En su apartamento, Ren tiene una habitación donde puedo quedarme y nos ponemos al día de las últimas noticias frente al ventilador antes de echarme sobre la cama para descansar del viaje. Cuando por fin me siento de nuevo en la mesa del salón para enviar mi nuevo número tailandés a mis editores, Ren Qian se levanta de su escritorio de un salto, enciende el televisor y mantiene la mirada fija en la pantalla en silencio.
— ¡Un golpe!— dice Ren.
— ¿Un qué?
— ¡Golpe de Estado!
En la televisión aparece el general Prayut Chan-o-cha junto a otros uniformados, anunciando el golpe de Estado en directo, en un idioma inteligible para mí si no fuera por las traducciones de Ren. A partir de este momento se corta la emisión para dejar paso a propaganda del Ejército, series de televisión donde aparecen policías —y siempre son los buenos—, noticias relacionadas con la monarquía o canciones patrióticas. El viceportavoz del Gobierno militar también aparece cada tanto para pedir a los tailandeses calma o dar cualquier otro tipo de instrucciones.
—¿Debería llevar chaleco?— le había preguntado a un amigo fotógrafo días antes de llegar a Bangkok.
—No te metas en las zonas calientes sin chaleco antibalas y casco, ten cuidado con los militares. Casi todos los reporteros lo llevan, hay sitios para comprar de calidad, más o menos baratos.
Ni en mis mejores sueños, hablando como periodista, habría imaginado encontrarme con un golpe de Estado nada más regresar a Bangkok, y de pronto me veo con un chaleco de la agencia de noticias de Ren extendido sobre la cama, debatiendo conmigo misma si debería utilizarlo. El chaleco pesa mucho, hace que no puedas desenvolverte con rapidez y utilizarlo te hace ser diferente de las personas que estás documentando, como si no formaras parte de la historia. Sin embargo, a juzgar por los comentarios en Twitter de los reporteros veteranos, parece que Bangkok se mantiene en calma y no va a ser necesario. «Con que te pongas esto es suficiente», me dice Ren mientras ajusta en mi brazo con un imperdible un pedacito de tela de color verde, en el que se puede leer «Prensa» en inglés y tailandés.
Cuando salgo apresuradamente a la calle tengo la sensación de que los tailandeses desconocen la noticia de que los militares se han hecho con el poder. Me encuentro con uno echando la siesta sobre un tuk-tuk, los puestos callejeros en el mismo lugar de siempre, las mismas sonrisas de siempre y los mismos turistas que hace unas horas, entrando y saliendo de las salas de masaje como si nada. ¿Acaso se vive así un golpe de Estado? Los militares tailandeses han perpetrado 19 golpes desde 1932, una docena de ellos con éxito —incluyendo este— y la población mantiene la calma porque es algo que esperaban después de que destituyeran hace unos días a su primera ministra Yingluck Shinawatra. Tailandia ha tenido una media de un golpe cada 4,5 años durante las últimas ocho décadas. Y desde hace más de seis meses, en Bangkok, los tailandeses salen de una protesta para meterse en otra. «Estamos acostumbrados», me decía uno de ellos.
----------
**En qué trabajar**
1. Duplica un fragmento de la crónica sobre el golpe de Estado: empieza en las palabras que contienen "En la televisión" y detente después de "o menos baratos.".
2. Por favor, retoma la crónica sobre el golpe de Estado y sigue escribiéndola a partir de su última oración.

**Registros guardados**
----------
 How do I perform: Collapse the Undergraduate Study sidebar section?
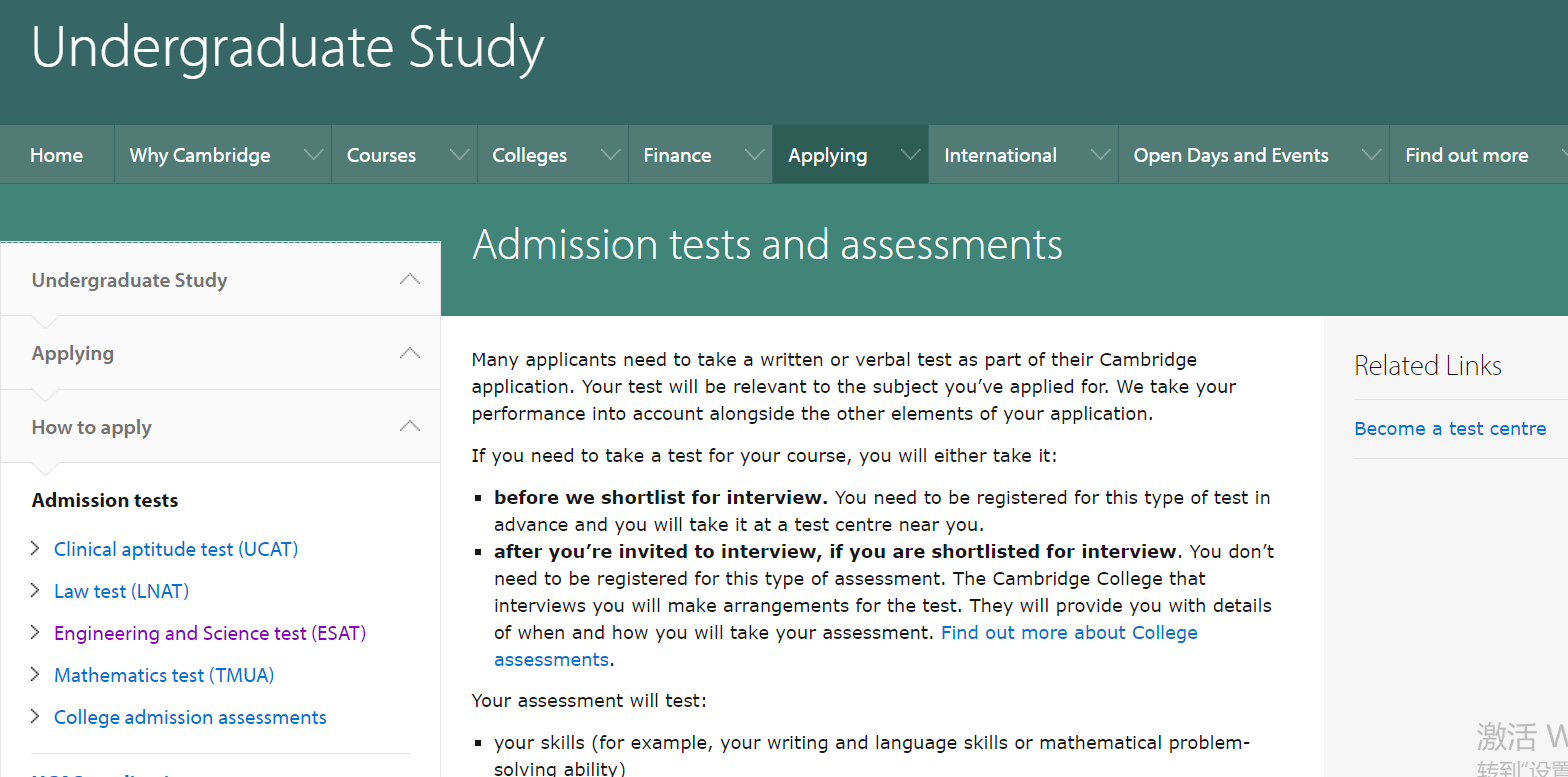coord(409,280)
----------
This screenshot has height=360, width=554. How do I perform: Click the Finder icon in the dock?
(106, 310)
----------
**Resultados obtenidos**
1.
En la televisión aparece el general Prayut Chan-o-cha junto a otros uniformados, anunciando el golpe de Estado en directo, en un idioma inteligible para mí si no fuera por las traducciones de Ren. A partir de este momento se corta la emisión para dejar paso a propaganda del Ejército, series de televisión donde aparecen policías —y siempre son los buenos—, noticias relacionadas con la monarquía o canciones patrióticas. El viceportavoz del Gobierno militar también aparece cada tanto para pedir a los tailandeses calma o dar cualquier otro tipo de instrucciones.
—¿Debería llevar chaleco?— le había preguntado a un amigo fotógrafo días antes de llegar a Bangkok.
—No te metas en las zonas calientes sin chaleco antibalas y casco, ten cuidado con los militares. Casi todos los reporteros lo llevan, hay sitios para comprar de calidad, más o menos baratos.

2.
—No es el primer golpe que he vivido— me decía otro.
—Que se vayan a casa los militares, apoyaré al Gobierno si hay elecciones, no podemos creer en los militares— afirmaba otro más, algo más enfadado.
Me dirijo al Club Militar que está a las afueras de la ciudad. El toque de queda decretado llegará en tres horas y el BTS va a cerrar en dos. Ningún taxi tiene intención de llevarme a las afueras de Bangkok, pero pronto me doy cuenta de que no es consecuencia de ningún peligro, sino que estamos cerca de la hora punta y saben que van a quedarse atrapados, quizás varios cuartos de hora, en alguna calle congestionada del centro de la ciudad. «¿Al Club Militar? ¿Cuánto vas a pagarme por eso? Sin taxímetro, ka, ¿cuánto me vas a pagar?» Tan sólo me queda la opción de coger el BTS hasta la última parada y buscarme la vida después para llegar como sea con un mototaxi, muy utilizado en Bangkok para sortear los descomunales atascos.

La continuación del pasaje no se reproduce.